Timestamp: 15:24–16:25
- Despite turmoil, Meta still dominates with 3B active users and a “printing money” ad business.
- 2025 revenue: $201B (up 22% YoY); 97% from ads.
- AI already boosting targeting, impressions, and price per ad.
- Zuck’s vision: fully AI-automated advertising—“Instead of a business having to design their own ads...they just tell Meta AI what their product is, and the AI does the rest.” — Zaid (15:54)
- “Moonshot” hardware:
- Ray-Ban smart glasses: 7M sold in 2025 (tripled in two years).
- $800 Meta display glasses—cool tech, but “still a bit early for true mainstream adoption.”
- “Meta finally seems to be gaining momentum on the hardware side, something that Zuck has wanted to do for a long time.” (16:17)
8. Final Take & Looking Ahead
Timestamp: 16:26–17:10
- Zaid acknowledges negatives (lawsuits, spending, lackluster AI), but:
- “It’s hard to see a competitor taking them down...it’s just hard to bet against Zuck.”
- AI’s unknown payoff: “To me, the most compelling case for Meta is even if they never develop a leading AI model, AI is still going to help Meta make more money.”
- Sky-high incentives:
- Execs can earn up to $900M in new stock option plan “if Meta’s market cap hits $9.5T”—would require a 6x stock surge.
- Wild card: Legal pressure (“If the government starts regulating Instagram like a pack of Marlboros…”)
- Quote:
“Until the ink dries on new legislation regulating social media companies, we’re gonna keep scrolling on Instagram and Meta is gonna keep using AI to keep us scrolling and showing us ads as they print money.” — Zaid (17:04)
Notable Quotes
- “It kind of feels like Meta is going through a trillion dollar midlife crisis in real time.” — Zaid (00:13)
- “The graphics...look like a PS2 game from 2001.” — Zaid on Zuck’s Metaverse selfie (04:41)
- “Zuck, to his credit, moved fast to take advantage.” — Zaid on Meta’s AI pivot (08:03)
- “AI seems to be a different story.

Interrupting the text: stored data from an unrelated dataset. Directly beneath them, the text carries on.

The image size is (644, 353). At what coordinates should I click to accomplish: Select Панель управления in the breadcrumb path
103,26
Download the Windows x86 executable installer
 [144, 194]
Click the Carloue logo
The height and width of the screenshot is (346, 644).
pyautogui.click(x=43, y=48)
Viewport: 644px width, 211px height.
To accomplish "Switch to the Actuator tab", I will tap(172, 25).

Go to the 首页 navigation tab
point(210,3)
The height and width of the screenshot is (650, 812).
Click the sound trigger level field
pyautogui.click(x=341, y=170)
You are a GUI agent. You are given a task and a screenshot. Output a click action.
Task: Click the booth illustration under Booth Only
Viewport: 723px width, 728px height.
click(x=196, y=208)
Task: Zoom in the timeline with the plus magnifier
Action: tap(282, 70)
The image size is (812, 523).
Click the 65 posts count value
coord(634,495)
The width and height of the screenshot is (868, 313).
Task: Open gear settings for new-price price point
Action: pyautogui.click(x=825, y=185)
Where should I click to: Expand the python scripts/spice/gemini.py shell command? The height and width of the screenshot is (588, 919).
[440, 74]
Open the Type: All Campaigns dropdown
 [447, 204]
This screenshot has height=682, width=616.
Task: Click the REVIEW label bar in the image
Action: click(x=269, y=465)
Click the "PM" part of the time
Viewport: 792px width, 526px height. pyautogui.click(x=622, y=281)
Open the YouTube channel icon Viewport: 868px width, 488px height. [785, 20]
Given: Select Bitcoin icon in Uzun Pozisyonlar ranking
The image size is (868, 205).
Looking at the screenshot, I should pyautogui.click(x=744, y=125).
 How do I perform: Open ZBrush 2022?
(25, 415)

Meta seems to be convinced that people will actually use AI.” — Zaid (10:10)
- “This is the first time a jury has ever ruled that social media platforms can cause personal injury through their product design.” — Zaid (13:42)
- “Meta’s core ads business...is still dominant and showing no signs of slowing down.” — Zaid (16:05)
- “It’s just hard to bet against Zuck. Despite how you might feel about the guy, he is a ruthless operator and he’s shown the ability to adapt and pivot.” — Zaid (16:36)
- “If the government starts regulating Instagram like a pack of Marlboros, that could have a very meaningful impact on Meta’s business.” — Zaid (16:57)
Key Timestamps
- 00:00 – Show intro, outline, summary of Meta’s identity crisis
- 01:49 – Zuckerberg’s drive for a hardware ecosystem
- 03:09 – Oculus acquisition & Metaverse pivot
- 04:41 – The infamous Metaverse selfie
- 07:21 – ChatGPT’s effect on the industry & Meta
- 08:32 – Meta’s “Year of Efficiency” and stock rebound
- 09:18 – Zuck’s personal image rebrand
- 10:10 – Meta AI assistant launch & criticisms
- 12:31 – Lawsuits and legal context
- 14:53 – Meta’s AI struggles post-Llama 4
- 15:24 – Strength of Meta’s core ad business and smart glasses push
- 16:36 – Why Zaid thinks it’s hard to bet against Meta/Zuck
- 17:04 – Closing thoughts on regulation and Meta’s future
Summary Takeaway
Zaid paints a portrait of Meta as a company lurching into its next big bet, battered by failed VR ambitions and mounting legal challenges, but still wielding unrivaled social scale and ad revenue engines. While Wall Street’s patience is being tested by legal storms and unproven AI billions, it’s the company’s capacity for reinvention—and Zuckerberg’s relentless pivots—that may keep Meta too formidable to count out, unless government intervention truly rewrites the rules of social media.